Data items:
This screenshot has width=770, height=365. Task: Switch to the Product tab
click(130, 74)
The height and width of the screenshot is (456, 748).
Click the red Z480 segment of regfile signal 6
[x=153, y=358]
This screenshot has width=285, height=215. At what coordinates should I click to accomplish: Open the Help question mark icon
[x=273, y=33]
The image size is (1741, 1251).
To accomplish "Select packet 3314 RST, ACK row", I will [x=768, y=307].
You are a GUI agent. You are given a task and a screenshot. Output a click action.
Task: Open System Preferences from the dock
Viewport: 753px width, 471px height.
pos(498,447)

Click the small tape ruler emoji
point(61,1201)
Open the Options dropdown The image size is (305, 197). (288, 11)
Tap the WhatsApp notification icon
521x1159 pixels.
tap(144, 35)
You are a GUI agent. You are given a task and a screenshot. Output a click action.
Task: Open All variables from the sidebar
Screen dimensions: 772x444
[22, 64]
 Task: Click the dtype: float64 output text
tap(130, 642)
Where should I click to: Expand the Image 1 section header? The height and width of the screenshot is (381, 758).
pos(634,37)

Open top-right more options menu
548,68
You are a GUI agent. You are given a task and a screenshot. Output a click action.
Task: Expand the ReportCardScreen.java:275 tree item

→ Exercise: Convert every line of the records above into a JSON list of strings, one string per line, leaving out any blank lines.

→ Result of this task:
[
  "This screenshot has width=770, height=365. Task: Switch to the Product tab",
  "click(130, 74)",
  "The height and width of the screenshot is (456, 748).",
  "Click the red Z480 segment of regfile signal 6",
  "[x=153, y=358]",
  "This screenshot has width=285, height=215. At what coordinates should I click to accomplish: Open the Help question mark icon",
  "[x=273, y=33]",
  "The image size is (1741, 1251).",
  "To accomplish \"Select packet 3314 RST, ACK row\", I will [x=768, y=307].",
  "You are a GUI agent. You are given a task and a screenshot. Output a click action.",
  "Task: Open System Preferences from the dock",
  "Viewport: 753px width, 471px height.",
  "pos(498,447)",
  "Click the small tape ruler emoji",
  "point(61,1201)",
  "Open the Options dropdown The image size is (305, 197). (288, 11)",
  "Tap the WhatsApp notification icon",
  "521x1159 pixels.",
  "tap(144, 35)",
  "You are a GUI agent. You are given a task and a screenshot. Output a click action.",
  "Task: Open All variables from the sidebar",
  "Screen dimensions: 772x444",
  "[22, 64]",
  " Task: Click the dtype: float64 output text",
  "tap(130, 642)",
  "Where should I click to: Expand the Image 1 section header? The height and width of the screenshot is (381, 758).",
  "pos(634,37)",
  "Open top-right more options menu",
  "548,68",
  "You are a GUI agent. You are given a task and a screenshot. Output a click action.",
  "Task: Expand the ReportCardScreen.java:275 tree item"
]